Negli ultimi anni, si parla di cucina molecolare, che può essere una nuova frontiera di innovazione e ricerca culinaria. L’esplosione di nuove tecniche molto interessanti come la sferificazione, giocando con la chimica, la cura nell’aspetto ancor prima del sapore
proprio perché si mangia prima con gli occhi (io direi “oltre che buono da mangiare è anche figo da vedere!”)
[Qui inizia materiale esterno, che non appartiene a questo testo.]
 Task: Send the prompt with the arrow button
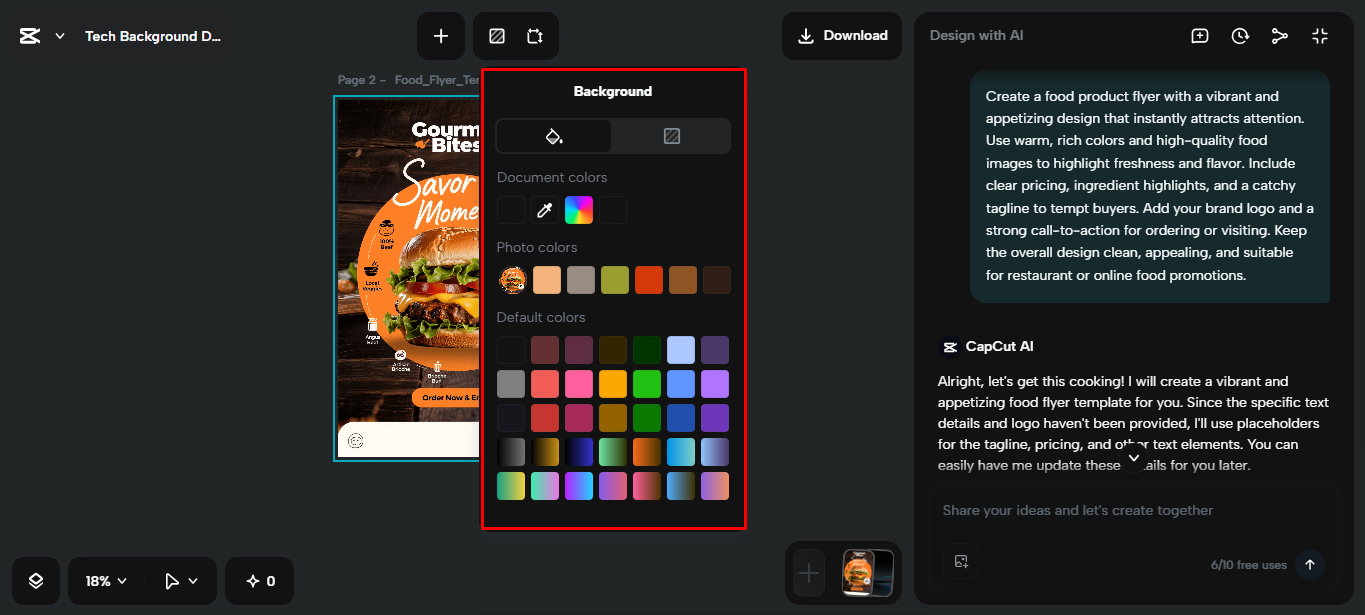point(1309,565)
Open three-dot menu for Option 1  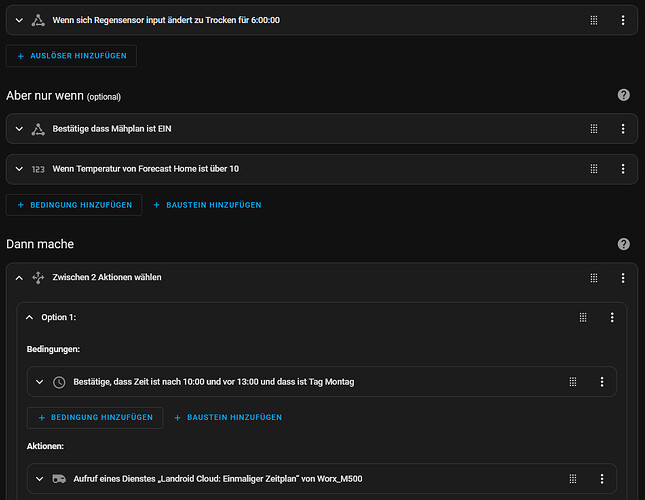click(612, 317)
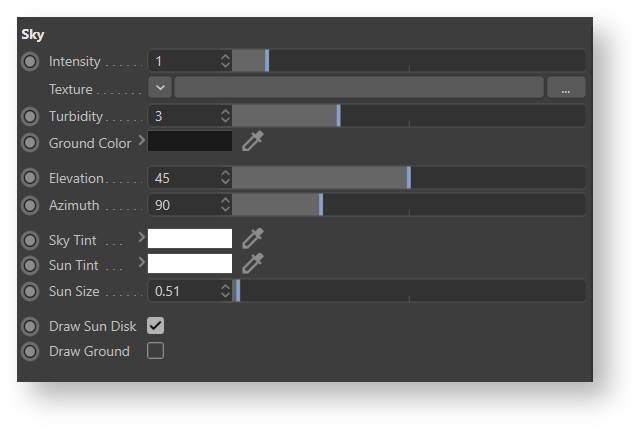Disable the Draw Sun Disk checkbox
641x430 pixels.
(156, 326)
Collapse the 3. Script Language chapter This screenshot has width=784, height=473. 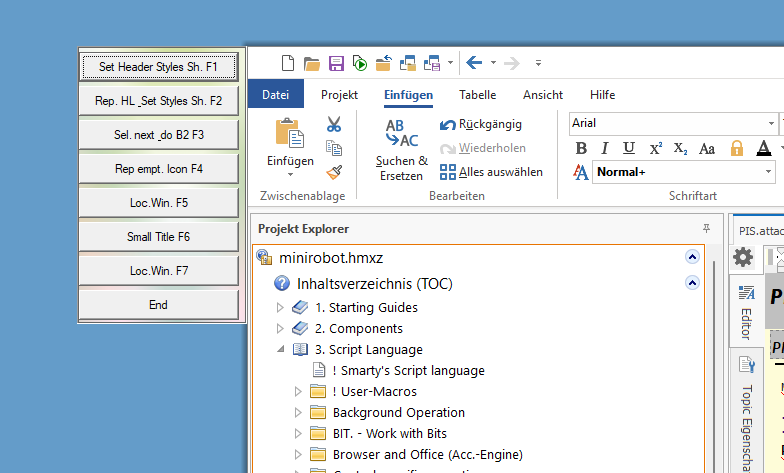(x=280, y=349)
Io vorrei far conoscere ai miei coetanei il mondo intero che c’è dietro alla cucina moderna, quindi vi voglio dire questo: provate almeno una volta nella vita a concedervi una cena in compagnia di chi volete, in un ristorante di alta qualità, non per forza deve essere stellato. Sedetevi e godetevi l’esperienza, perché “cibo” non è solo nutrimento biologico, ma una fonte di emozioni, e perché no, uno scambio emotivo con la persona che è seduta al nostro stesso tavolo. Il segreto è chiudere gli occhi, svuotare la mente e affidarsi a ciò che il cibo ci vuole comunicare, è un’armonia, in cui ogni boccone racconta una storia differente. Ogni forchettata raccoglie e abbina casualmente elementi che si sposeranno in modo diverso tra di loro, e che evocheranno anche immagini diverse per ognuno.
Ora che vi ho dato solo un “assaggio” di quella che è la cucina moderna italiana, vi lascio spaziare alla scoperta di un nuovo mondo pieno di sorprese, che ha come base proprio la tradizione, fatta di tutti quei piatti che ci fanno sentire a casa, nel posto giusto.